Voor een werknemer met een 30%-regeling die tussen 1 januari 2007 en 31 december 2011 in dienst is getreden bij zijn eerste Nederlandse werkgever moet na vijf jaar worden getoetst aan het 150‑kilometercriterium. Rechtbank Noord-Holland heeft dit bevestigd.
150-kilometercriterium en voortdurende toets per 1 januari 2012
Per 1 januari 2012 geldt het 150-kilometercriterium. Een werknemer komt alleen in aanmerking voor de 30%-regeling als hij gedurende meer dan twee derde van de 24 maanden voorafgaand aan de tewerkstelling in Nederland meer dan 150 kilometer van de Nederlandse grens woonde.

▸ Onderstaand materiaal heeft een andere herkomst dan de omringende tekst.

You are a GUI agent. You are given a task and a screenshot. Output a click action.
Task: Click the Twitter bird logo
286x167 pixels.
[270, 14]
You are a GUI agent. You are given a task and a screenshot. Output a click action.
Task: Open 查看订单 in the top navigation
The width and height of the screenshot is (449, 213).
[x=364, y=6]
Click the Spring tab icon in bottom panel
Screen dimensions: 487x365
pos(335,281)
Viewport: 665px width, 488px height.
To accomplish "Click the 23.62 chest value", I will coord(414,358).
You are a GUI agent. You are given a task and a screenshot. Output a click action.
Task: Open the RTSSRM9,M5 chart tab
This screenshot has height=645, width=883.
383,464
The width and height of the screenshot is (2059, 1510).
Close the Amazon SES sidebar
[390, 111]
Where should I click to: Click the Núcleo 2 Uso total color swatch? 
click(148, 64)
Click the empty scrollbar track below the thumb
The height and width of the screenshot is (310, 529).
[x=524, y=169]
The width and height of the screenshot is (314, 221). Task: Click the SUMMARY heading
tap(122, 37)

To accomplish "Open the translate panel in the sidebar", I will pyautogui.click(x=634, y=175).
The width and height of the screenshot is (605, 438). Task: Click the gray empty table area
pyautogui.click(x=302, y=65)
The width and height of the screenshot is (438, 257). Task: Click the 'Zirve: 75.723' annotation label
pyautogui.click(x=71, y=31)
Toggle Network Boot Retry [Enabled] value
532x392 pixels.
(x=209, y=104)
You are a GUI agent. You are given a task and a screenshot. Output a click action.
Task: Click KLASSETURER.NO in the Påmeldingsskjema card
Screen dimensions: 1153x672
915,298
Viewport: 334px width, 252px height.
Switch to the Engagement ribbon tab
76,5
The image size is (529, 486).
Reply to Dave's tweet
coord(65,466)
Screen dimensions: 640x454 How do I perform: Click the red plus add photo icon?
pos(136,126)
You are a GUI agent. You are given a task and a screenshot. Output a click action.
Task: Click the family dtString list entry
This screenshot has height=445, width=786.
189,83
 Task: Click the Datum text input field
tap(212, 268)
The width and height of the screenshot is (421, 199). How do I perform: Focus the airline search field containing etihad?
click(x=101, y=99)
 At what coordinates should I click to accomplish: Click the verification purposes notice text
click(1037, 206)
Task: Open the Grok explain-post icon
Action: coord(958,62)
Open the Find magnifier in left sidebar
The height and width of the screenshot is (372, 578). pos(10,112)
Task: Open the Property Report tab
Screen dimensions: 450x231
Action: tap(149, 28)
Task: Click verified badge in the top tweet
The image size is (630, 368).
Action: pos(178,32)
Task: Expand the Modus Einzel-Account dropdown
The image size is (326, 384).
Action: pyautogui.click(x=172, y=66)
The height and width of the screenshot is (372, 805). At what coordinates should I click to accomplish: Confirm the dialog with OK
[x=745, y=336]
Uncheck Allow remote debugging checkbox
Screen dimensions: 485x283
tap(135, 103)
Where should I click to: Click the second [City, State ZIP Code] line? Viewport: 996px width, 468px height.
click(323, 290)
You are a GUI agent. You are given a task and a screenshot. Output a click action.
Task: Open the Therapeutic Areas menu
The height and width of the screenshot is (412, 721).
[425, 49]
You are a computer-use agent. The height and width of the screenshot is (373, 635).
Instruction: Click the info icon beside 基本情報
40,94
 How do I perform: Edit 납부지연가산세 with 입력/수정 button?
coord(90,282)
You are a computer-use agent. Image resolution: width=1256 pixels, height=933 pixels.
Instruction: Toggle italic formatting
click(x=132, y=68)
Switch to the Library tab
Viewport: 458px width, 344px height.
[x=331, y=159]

Sinds 1 januari 2012 geldt bovendien een voortdurende toets voor de 30%-regeling. Vanaf het moment dat een werknemer niet meer aan de voorwaarden voldoet, kan de 30%-regeling niet meer worden toegepast.
De voortdurende toets geldt niet voor een werknemer die tussen 1 januari 2007 en 31 december 2011 in dienst is getreden bij zijn eerste Nederlandse werkgever, en die de regeling toegekend heeft gekregen onder de toen geldende voorwaarden. Deze werknemer valt onder het overgangsrecht. Dit betekent dat pas na vijf jaar hoeft te worden getoetst of hij nog steeds aan alle voorwaarden voldoet. Na vijf jaar wordt dus ook gekeken of een werknemer gedurende meer dan twee derde van de 24 maanden voorafgaand aan de tewerkstelling in Nederland meer dan 150 kilometer van de Nederlandse grens woonde. Als dit niet het geval is, kan geen gebruik meer worden gemaakt van de resterende looptijd van de 30%-regeling.
Uitspraak Rechtbank Noord-Holland
De werknemer in de casus bij Rechtbank Noord-Holland was het er niet mee eens dat na vijf jaar geen gebruik meer kon worden gemaakt van de resterende looptijd als gevolg van de toets aan het 150‑kilometercriterium. Hij voerde de volgende argumenten aan:
- Bij de tussentijdse toets moet alleen aan de schaarste en de deskundigheid worden getoetst (dus niet aan het 150-kilometercriterium).
- Aan de looptijd op de beschikking 30%-regeling kan vertrouwen worden ontleend.
- Het niet langer toestaan van het toepassen van de 30%-regeling vormt voor hem een onvoorzienbare persoonlijke buitensporige last.
De rechtbank heeft alle argumenten afgewezen.
Praktijk
Het is op dit moment nog niet duidelijk of de werknemer hoger beroep heeft aangetekend bij het hof.